Setting cars on fire, flipping buses over, throwing rocks at the windows of your local Wal-Mart, and screaming in the faces of cops as we march down the streets of Manhattan—these are all of the things that I was expecting/hoping for when I had become aware of the Occupy Wall Street movement. Unfortunately, since my “freedom” as an American citizen is nothing short of bullshit, I luckily have been granted the opportunity to use my passion in the art of writing, just as a rather large group of talented musicians have been able to pull together for an Occupy This Album record.

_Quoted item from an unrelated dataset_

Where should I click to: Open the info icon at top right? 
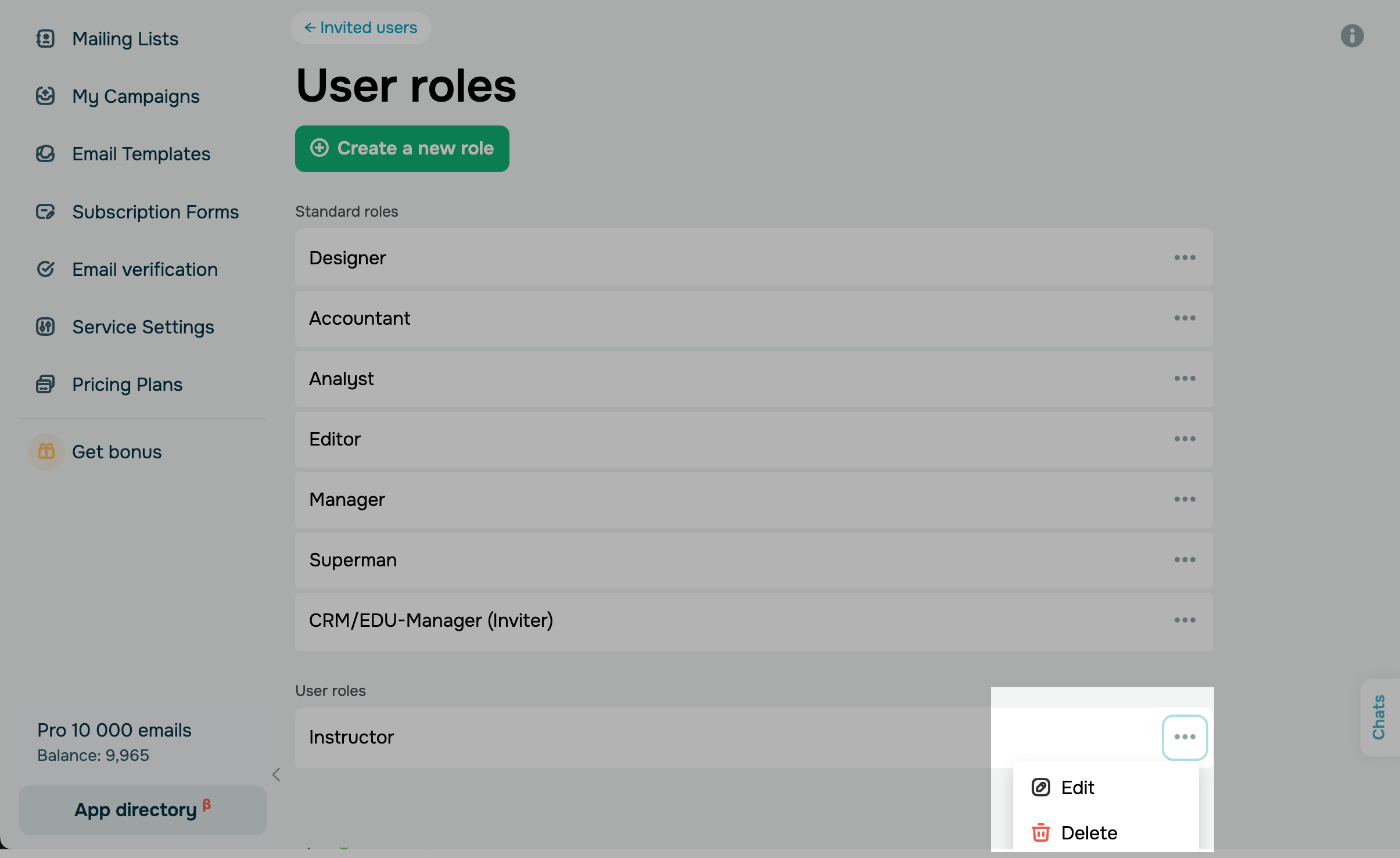(x=1352, y=36)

First and foremost, it should be noted that an astonishing 78 tracks contributed to this collection. It is truly amazing to see how many people are in support of such wonderful anti-capitalist ideals. The humility of the musicians screaming out against corporate bastards smothered in greed can leave any defiant individual feeling empowered. My favorite part of the conglomeration is that it clearly states within the insert that, “All proceeds attained above board will go directly to the Occupy Wall Street movement.” All of the songs and the production— which was clearly professionally done—have no intention of profit. That makes this activist accumulation stay true to its cause.
There are some noted individuals such as Willie Nelson and Michael Moore that contributed to this cause. Respectively, some artists have even taken this as an opportunity to unleash material under the guise of their side projects. For example, Rage Against The Machine guitarist Tom Morello has a song on the record from his alternative group titled, Tom Morello: The Nightwatchman.
This is the perfect example of art in the form and the expression of music. Each and every part shows the outward notion that there is something wrong with America’s system and that literally our voices can and will be heard. When often times in life, there will always be somebody trying to alter what you wish to say, the Occupy This Album record allows for no chances of the sort.